= PROBLEM REQUIREMENTS =
Please copy the records below word for word.

= PROVIDED DATA =
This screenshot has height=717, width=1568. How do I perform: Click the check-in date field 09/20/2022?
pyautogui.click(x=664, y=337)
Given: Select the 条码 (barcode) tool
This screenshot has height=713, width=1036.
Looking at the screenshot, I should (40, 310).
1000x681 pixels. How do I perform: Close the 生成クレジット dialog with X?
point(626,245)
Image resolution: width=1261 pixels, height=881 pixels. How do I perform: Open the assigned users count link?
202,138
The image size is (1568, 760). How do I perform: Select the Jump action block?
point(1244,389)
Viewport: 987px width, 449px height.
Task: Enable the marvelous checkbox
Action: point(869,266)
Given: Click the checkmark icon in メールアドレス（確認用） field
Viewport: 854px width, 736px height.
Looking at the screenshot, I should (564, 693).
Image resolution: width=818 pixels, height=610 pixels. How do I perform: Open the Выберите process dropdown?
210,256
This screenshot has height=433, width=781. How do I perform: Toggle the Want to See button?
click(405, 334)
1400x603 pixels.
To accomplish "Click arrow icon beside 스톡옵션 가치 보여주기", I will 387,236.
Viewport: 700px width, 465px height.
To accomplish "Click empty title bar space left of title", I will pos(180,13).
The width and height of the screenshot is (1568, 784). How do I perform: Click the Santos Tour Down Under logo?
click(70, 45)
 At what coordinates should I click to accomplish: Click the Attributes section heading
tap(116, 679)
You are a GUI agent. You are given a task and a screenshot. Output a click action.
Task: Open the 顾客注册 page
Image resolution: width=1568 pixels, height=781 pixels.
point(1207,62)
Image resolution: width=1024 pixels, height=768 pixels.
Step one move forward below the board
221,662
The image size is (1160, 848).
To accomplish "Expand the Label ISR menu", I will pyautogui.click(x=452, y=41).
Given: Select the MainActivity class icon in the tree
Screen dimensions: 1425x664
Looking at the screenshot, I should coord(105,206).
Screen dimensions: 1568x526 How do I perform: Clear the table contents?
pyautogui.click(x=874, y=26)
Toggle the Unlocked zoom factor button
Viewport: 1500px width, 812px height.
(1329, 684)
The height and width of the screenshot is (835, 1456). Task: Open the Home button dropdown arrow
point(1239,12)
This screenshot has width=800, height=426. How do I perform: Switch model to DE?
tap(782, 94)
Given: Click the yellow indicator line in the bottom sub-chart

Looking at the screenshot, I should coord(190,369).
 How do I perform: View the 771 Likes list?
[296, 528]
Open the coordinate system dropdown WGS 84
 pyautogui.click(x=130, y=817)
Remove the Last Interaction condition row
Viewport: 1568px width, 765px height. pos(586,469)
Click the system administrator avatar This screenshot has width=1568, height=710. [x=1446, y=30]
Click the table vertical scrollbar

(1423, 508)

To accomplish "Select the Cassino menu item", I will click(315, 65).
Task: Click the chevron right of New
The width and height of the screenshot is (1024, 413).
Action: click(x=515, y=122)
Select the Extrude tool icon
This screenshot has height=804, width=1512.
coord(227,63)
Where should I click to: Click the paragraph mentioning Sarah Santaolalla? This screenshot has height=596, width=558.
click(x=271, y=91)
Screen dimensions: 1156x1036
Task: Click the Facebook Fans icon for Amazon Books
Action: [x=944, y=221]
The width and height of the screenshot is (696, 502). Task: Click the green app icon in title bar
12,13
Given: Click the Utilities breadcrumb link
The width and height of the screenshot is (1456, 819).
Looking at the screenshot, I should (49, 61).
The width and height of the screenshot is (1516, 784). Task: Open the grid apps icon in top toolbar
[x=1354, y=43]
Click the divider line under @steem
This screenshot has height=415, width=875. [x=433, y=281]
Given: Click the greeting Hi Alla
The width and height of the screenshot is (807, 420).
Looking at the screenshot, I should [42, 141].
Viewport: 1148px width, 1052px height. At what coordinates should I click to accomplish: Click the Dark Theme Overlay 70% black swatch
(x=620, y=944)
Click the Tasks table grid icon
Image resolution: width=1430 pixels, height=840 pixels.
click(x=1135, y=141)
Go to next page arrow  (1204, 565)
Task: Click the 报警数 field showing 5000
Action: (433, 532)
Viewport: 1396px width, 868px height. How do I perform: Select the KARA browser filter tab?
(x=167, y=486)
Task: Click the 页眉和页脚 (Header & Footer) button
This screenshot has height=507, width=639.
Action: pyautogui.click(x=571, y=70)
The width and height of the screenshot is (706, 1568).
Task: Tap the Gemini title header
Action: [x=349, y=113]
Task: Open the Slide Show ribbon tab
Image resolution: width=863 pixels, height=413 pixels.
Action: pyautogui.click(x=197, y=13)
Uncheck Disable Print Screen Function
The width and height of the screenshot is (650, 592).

= TASK SOLUTION =
This screenshot has height=717, width=1568. How do I perform: Click the check-in date field 09/20/2022?
pyautogui.click(x=664, y=337)
Given: Select the 条码 (barcode) tool
This screenshot has height=713, width=1036.
Looking at the screenshot, I should (40, 310).
1000x681 pixels. How do I perform: Close the 生成クレジット dialog with X?
point(626,245)
Image resolution: width=1261 pixels, height=881 pixels. How do I perform: Open the assigned users count link?
202,138
The image size is (1568, 760). How do I perform: Select the Jump action block?
point(1244,389)
Viewport: 987px width, 449px height.
Task: Enable the marvelous checkbox
Action: point(869,266)
Given: Click the checkmark icon in メールアドレス（確認用） field
Viewport: 854px width, 736px height.
Looking at the screenshot, I should (564, 693).
Image resolution: width=818 pixels, height=610 pixels. How do I perform: Open the Выберите process dropdown?
210,256
This screenshot has height=433, width=781. How do I perform: Toggle the Want to See button?
click(405, 334)
1400x603 pixels.
To accomplish "Click arrow icon beside 스톡옵션 가치 보여주기", I will 387,236.
Viewport: 700px width, 465px height.
To accomplish "Click empty title bar space left of title", I will pos(180,13).
The width and height of the screenshot is (1568, 784). How do I perform: Click the Santos Tour Down Under logo?
click(70, 45)
 At what coordinates should I click to accomplish: Click the Attributes section heading
tap(116, 679)
You are a GUI agent. You are given a task and a screenshot. Output a click action.
Task: Open the 顾客注册 page
Image resolution: width=1568 pixels, height=781 pixels.
point(1207,62)
Image resolution: width=1024 pixels, height=768 pixels.
Step one move forward below the board
221,662
The image size is (1160, 848).
To accomplish "Expand the Label ISR menu", I will pyautogui.click(x=452, y=41).
Given: Select the MainActivity class icon in the tree
Screen dimensions: 1425x664
Looking at the screenshot, I should coord(105,206).
Screen dimensions: 1568x526 How do I perform: Clear the table contents?
pyautogui.click(x=874, y=26)
Toggle the Unlocked zoom factor button
Viewport: 1500px width, 812px height.
(1329, 684)
The height and width of the screenshot is (835, 1456). Task: Open the Home button dropdown arrow
point(1239,12)
This screenshot has width=800, height=426. How do I perform: Switch model to DE?
tap(782, 94)
Given: Click the yellow indicator line in the bottom sub-chart

Looking at the screenshot, I should coord(190,369).
 How do I perform: View the 771 Likes list?
[296, 528]
Open the coordinate system dropdown WGS 84
 pyautogui.click(x=130, y=817)
Remove the Last Interaction condition row
Viewport: 1568px width, 765px height. pos(586,469)
Click the system administrator avatar This screenshot has width=1568, height=710. [x=1446, y=30]
Click the table vertical scrollbar

(1423, 508)

To accomplish "Select the Cassino menu item", I will click(315, 65).
Task: Click the chevron right of New
The width and height of the screenshot is (1024, 413).
Action: click(x=515, y=122)
Select the Extrude tool icon
This screenshot has height=804, width=1512.
coord(227,63)
Where should I click to: Click the paragraph mentioning Sarah Santaolalla? This screenshot has height=596, width=558.
click(x=271, y=91)
Screen dimensions: 1156x1036
Task: Click the Facebook Fans icon for Amazon Books
Action: [x=944, y=221]
The width and height of the screenshot is (696, 502). Task: Click the green app icon in title bar
12,13
Given: Click the Utilities breadcrumb link
The width and height of the screenshot is (1456, 819).
Looking at the screenshot, I should (49, 61).
The width and height of the screenshot is (1516, 784). Task: Open the grid apps icon in top toolbar
[x=1354, y=43]
Click the divider line under @steem
This screenshot has height=415, width=875. [x=433, y=281]
Given: Click the greeting Hi Alla
The width and height of the screenshot is (807, 420).
Looking at the screenshot, I should [42, 141].
Viewport: 1148px width, 1052px height. At what coordinates should I click to accomplish: Click the Dark Theme Overlay 70% black swatch
(x=620, y=944)
Click the Tasks table grid icon
Image resolution: width=1430 pixels, height=840 pixels.
click(x=1135, y=141)
Go to next page arrow  (1204, 565)
Task: Click the 报警数 field showing 5000
Action: (433, 532)
Viewport: 1396px width, 868px height. How do I perform: Select the KARA browser filter tab?
(x=167, y=486)
Task: Click the 页眉和页脚 (Header & Footer) button
This screenshot has height=507, width=639.
Action: pyautogui.click(x=571, y=70)
The width and height of the screenshot is (706, 1568).
Task: Tap the Gemini title header
Action: [x=349, y=113]
Task: Open the Slide Show ribbon tab
Image resolution: width=863 pixels, height=413 pixels.
Action: pyautogui.click(x=197, y=13)
Uncheck Disable Print Screen Function
The width and height of the screenshot is (650, 592).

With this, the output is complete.